## TO DO
Shift every coordinate in the answers up by 120, and write out again all the records starting at the line containing "How do I perform: Open" and ending at the line containing "point(1893,25)", requests included. Leave the pictures out of your answer.

── DATASET ENTRIES ──

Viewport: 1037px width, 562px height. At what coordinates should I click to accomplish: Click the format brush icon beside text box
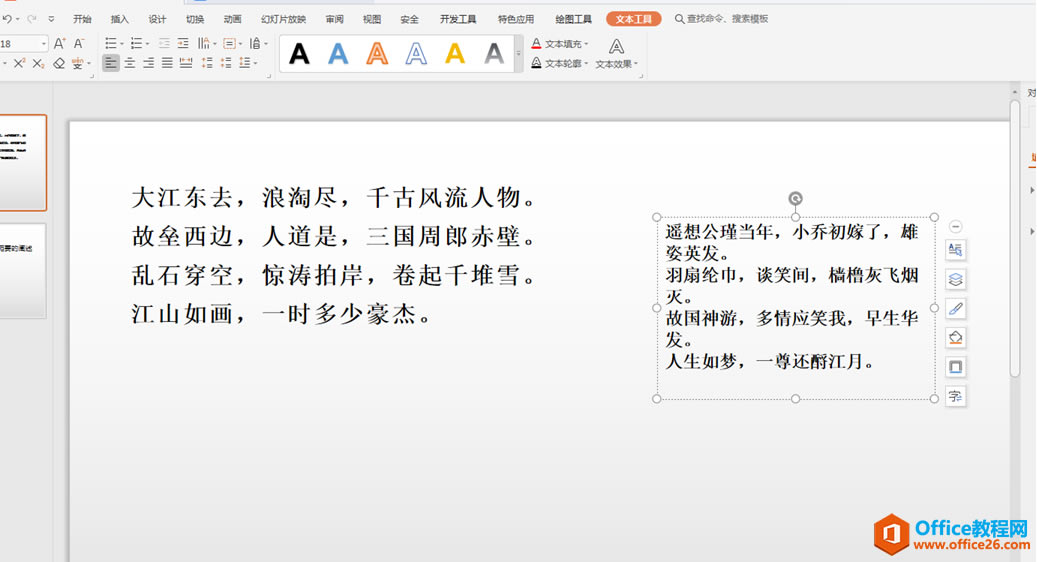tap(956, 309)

───
── DATASET ENTRIES ──

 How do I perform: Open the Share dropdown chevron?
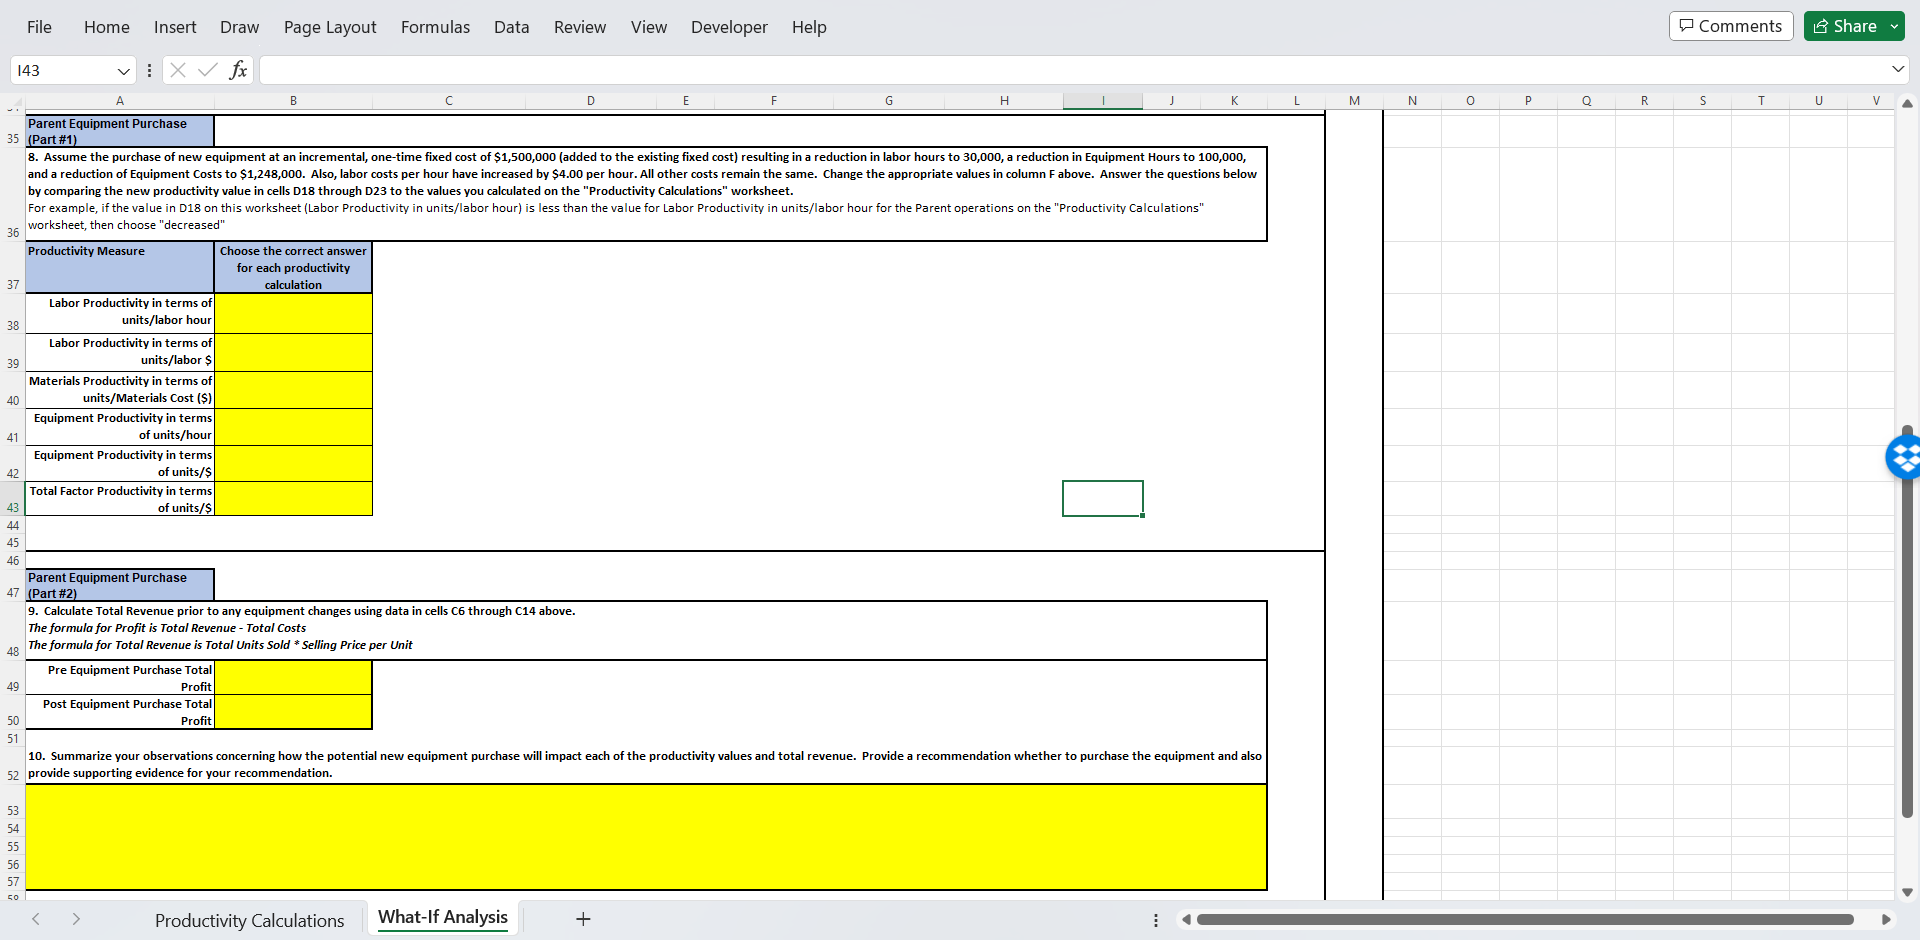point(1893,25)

───
── DATASET ENTRIES ──

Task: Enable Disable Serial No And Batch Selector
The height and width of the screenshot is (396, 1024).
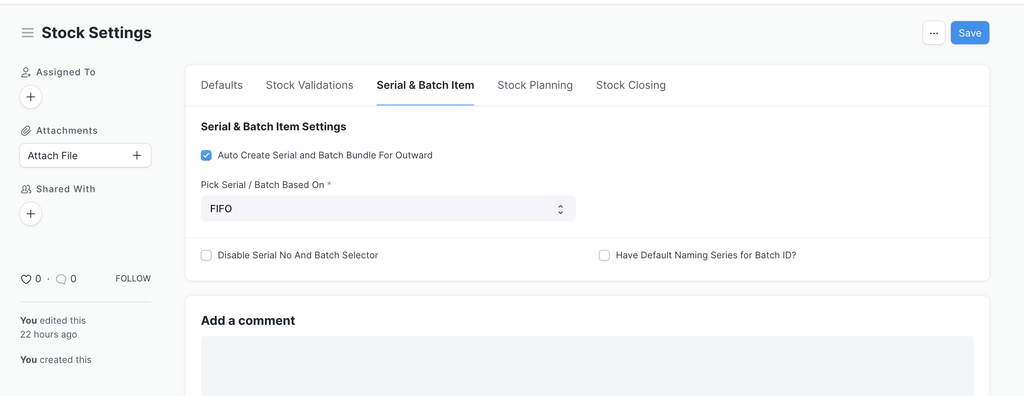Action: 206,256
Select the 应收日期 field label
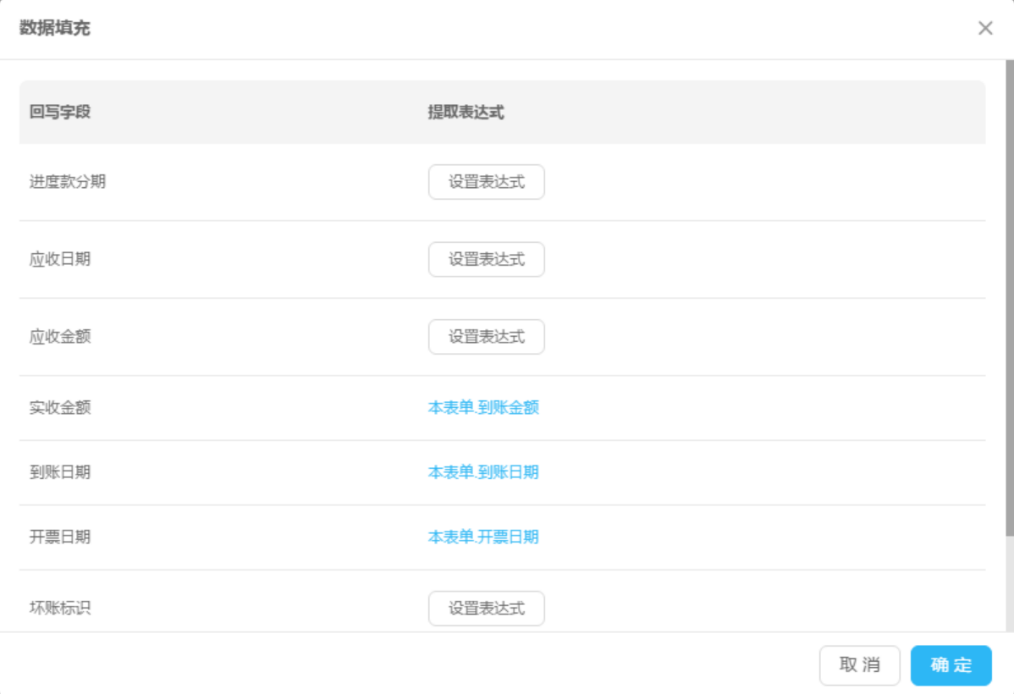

───

## WRITTEN RESPONSE
 How do I perform: Open the Share dropdown chevron?
point(2013,145)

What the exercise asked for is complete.